» **EXERCISE DIRECTIONS**: From the line with "Select Atalanta team name in 04.06.2023 match" through the line with "Given: Click the", repeat the entries verbatim, both end lines included, and add nothing.

» **Pixel coordinate grounding data**:

---*---

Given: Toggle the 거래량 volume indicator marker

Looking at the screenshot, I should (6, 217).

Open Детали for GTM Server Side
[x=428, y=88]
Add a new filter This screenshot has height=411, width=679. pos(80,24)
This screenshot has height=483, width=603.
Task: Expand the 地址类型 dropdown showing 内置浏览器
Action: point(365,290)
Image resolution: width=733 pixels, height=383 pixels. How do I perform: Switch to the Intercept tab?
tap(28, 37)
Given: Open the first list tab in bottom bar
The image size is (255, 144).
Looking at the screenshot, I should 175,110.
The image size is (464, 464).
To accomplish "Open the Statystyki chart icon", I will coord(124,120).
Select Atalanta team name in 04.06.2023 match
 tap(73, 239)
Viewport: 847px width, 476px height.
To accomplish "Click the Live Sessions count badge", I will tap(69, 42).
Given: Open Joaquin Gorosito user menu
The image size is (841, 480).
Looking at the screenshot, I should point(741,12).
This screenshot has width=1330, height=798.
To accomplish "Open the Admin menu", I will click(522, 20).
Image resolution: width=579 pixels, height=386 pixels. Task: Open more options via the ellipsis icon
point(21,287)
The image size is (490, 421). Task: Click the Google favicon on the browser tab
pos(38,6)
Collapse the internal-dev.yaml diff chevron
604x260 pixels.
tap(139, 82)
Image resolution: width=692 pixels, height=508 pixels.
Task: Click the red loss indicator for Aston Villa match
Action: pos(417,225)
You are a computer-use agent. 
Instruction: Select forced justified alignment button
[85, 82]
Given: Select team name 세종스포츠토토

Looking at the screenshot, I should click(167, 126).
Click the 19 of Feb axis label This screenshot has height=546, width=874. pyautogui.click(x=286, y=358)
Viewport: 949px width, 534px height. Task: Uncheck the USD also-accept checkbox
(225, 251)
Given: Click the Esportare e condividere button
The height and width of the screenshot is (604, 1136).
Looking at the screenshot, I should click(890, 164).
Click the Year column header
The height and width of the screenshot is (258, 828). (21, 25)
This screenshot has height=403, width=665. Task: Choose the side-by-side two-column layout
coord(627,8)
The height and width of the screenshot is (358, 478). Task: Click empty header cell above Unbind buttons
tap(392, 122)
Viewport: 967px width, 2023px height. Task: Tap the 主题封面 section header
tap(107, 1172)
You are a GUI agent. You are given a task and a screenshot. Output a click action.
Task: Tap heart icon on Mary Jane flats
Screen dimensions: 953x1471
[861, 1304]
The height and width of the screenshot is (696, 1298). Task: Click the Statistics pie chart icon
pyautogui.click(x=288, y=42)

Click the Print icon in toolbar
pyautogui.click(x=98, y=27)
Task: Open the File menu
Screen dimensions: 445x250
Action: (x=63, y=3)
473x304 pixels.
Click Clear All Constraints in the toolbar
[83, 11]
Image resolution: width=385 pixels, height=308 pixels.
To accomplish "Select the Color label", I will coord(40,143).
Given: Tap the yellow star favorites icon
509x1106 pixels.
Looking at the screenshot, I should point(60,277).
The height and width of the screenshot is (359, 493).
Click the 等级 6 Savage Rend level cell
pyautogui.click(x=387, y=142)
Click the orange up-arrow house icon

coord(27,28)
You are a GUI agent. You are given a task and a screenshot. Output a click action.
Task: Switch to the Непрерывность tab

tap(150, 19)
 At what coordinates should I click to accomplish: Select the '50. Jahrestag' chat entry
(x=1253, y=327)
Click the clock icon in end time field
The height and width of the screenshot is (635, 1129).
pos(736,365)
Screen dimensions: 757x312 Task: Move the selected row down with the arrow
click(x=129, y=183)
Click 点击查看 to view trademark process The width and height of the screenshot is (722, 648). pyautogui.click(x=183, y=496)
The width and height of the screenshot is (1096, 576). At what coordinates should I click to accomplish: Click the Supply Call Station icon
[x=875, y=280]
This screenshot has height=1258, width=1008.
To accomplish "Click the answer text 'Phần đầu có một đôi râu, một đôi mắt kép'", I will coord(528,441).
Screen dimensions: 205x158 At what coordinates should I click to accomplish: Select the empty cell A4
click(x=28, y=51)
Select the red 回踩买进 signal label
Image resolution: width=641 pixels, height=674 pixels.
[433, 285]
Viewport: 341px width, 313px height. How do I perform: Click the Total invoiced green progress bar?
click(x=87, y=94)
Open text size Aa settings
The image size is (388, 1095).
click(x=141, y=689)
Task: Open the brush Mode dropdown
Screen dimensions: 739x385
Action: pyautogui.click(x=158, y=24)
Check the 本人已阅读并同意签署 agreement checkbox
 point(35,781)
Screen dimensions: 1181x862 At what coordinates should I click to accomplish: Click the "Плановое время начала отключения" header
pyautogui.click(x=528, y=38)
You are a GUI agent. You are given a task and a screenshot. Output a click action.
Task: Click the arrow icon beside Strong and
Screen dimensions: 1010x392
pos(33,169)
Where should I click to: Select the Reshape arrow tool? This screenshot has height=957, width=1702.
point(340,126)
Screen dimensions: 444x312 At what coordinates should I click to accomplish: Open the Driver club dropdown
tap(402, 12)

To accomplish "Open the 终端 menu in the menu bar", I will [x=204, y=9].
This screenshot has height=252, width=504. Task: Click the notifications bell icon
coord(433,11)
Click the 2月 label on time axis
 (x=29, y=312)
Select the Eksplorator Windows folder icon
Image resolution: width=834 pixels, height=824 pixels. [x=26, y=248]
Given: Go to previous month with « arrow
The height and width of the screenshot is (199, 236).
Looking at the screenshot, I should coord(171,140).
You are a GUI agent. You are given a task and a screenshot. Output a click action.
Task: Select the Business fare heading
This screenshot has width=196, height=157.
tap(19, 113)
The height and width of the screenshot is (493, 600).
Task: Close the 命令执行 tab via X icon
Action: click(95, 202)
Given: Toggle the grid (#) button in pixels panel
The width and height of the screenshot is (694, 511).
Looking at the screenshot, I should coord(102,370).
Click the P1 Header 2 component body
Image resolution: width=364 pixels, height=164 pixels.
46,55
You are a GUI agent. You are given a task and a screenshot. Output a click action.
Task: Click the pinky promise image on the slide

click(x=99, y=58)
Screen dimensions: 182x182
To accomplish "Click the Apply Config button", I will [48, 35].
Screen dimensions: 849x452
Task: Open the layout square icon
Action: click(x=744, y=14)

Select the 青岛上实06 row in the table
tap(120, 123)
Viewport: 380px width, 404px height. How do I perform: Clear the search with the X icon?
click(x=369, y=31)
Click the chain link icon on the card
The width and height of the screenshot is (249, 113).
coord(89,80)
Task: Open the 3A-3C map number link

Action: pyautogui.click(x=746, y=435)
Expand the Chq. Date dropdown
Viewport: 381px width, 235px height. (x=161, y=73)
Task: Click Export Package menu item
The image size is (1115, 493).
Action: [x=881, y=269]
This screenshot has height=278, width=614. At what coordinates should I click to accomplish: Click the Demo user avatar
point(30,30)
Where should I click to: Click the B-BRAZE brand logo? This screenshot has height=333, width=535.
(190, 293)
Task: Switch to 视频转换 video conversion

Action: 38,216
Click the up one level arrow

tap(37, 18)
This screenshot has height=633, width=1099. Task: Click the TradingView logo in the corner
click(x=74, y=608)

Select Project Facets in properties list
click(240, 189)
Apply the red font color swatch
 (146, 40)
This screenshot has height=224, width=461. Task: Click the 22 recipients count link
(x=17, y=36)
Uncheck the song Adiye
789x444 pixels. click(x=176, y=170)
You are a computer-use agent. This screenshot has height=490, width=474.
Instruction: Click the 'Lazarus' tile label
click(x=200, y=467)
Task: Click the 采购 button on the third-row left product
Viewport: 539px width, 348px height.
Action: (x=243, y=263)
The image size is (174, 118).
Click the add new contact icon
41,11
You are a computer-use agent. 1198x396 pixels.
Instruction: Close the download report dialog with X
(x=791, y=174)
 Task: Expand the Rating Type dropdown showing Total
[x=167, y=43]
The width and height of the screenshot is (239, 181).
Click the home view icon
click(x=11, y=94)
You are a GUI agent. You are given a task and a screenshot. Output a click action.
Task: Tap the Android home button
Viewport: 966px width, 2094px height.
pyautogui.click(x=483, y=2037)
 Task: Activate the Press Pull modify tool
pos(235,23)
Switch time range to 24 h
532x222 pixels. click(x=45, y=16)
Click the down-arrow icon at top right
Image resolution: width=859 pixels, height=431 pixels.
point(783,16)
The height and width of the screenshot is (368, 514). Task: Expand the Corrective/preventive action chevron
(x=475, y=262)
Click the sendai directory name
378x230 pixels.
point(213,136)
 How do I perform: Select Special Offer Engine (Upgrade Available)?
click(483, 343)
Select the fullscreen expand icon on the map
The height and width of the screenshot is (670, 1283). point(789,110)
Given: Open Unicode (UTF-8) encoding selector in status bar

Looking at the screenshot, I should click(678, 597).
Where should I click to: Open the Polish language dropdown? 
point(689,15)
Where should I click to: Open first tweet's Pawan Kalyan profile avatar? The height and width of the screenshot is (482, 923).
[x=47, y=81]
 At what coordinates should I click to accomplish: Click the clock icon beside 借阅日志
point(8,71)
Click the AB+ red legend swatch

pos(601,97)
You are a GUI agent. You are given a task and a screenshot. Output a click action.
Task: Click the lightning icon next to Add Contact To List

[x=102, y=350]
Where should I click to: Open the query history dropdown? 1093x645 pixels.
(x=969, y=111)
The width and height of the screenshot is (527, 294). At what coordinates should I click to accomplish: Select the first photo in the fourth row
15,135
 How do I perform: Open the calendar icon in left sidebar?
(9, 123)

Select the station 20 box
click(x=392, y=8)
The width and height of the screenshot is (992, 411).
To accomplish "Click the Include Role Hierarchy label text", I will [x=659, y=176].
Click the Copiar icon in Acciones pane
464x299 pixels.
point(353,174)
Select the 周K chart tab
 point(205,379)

---*---

» **ANSWER BOX**:
Select Atalanta team name in 04.06.2023 match
 tap(73, 239)
Viewport: 847px width, 476px height.
To accomplish "Click the Live Sessions count badge", I will tap(69, 42).
Given: Open Joaquin Gorosito user menu
The image size is (841, 480).
Looking at the screenshot, I should point(741,12).
This screenshot has width=1330, height=798.
To accomplish "Open the Admin menu", I will click(522, 20).
Image resolution: width=579 pixels, height=386 pixels. Task: Open more options via the ellipsis icon
point(21,287)
The image size is (490, 421). Task: Click the Google favicon on the browser tab
pos(38,6)
Collapse the internal-dev.yaml diff chevron
604x260 pixels.
tap(139, 82)
Image resolution: width=692 pixels, height=508 pixels.
Task: Click the red loss indicator for Aston Villa match
Action: pos(417,225)
You are a computer-use agent. 
Instruction: Select forced justified alignment button
[85, 82]
Given: Select team name 세종스포츠토토

Looking at the screenshot, I should click(167, 126).
Click the 19 of Feb axis label This screenshot has height=546, width=874. pyautogui.click(x=286, y=358)
Viewport: 949px width, 534px height. Task: Uncheck the USD also-accept checkbox
(225, 251)
Given: Click the Esportare e condividere button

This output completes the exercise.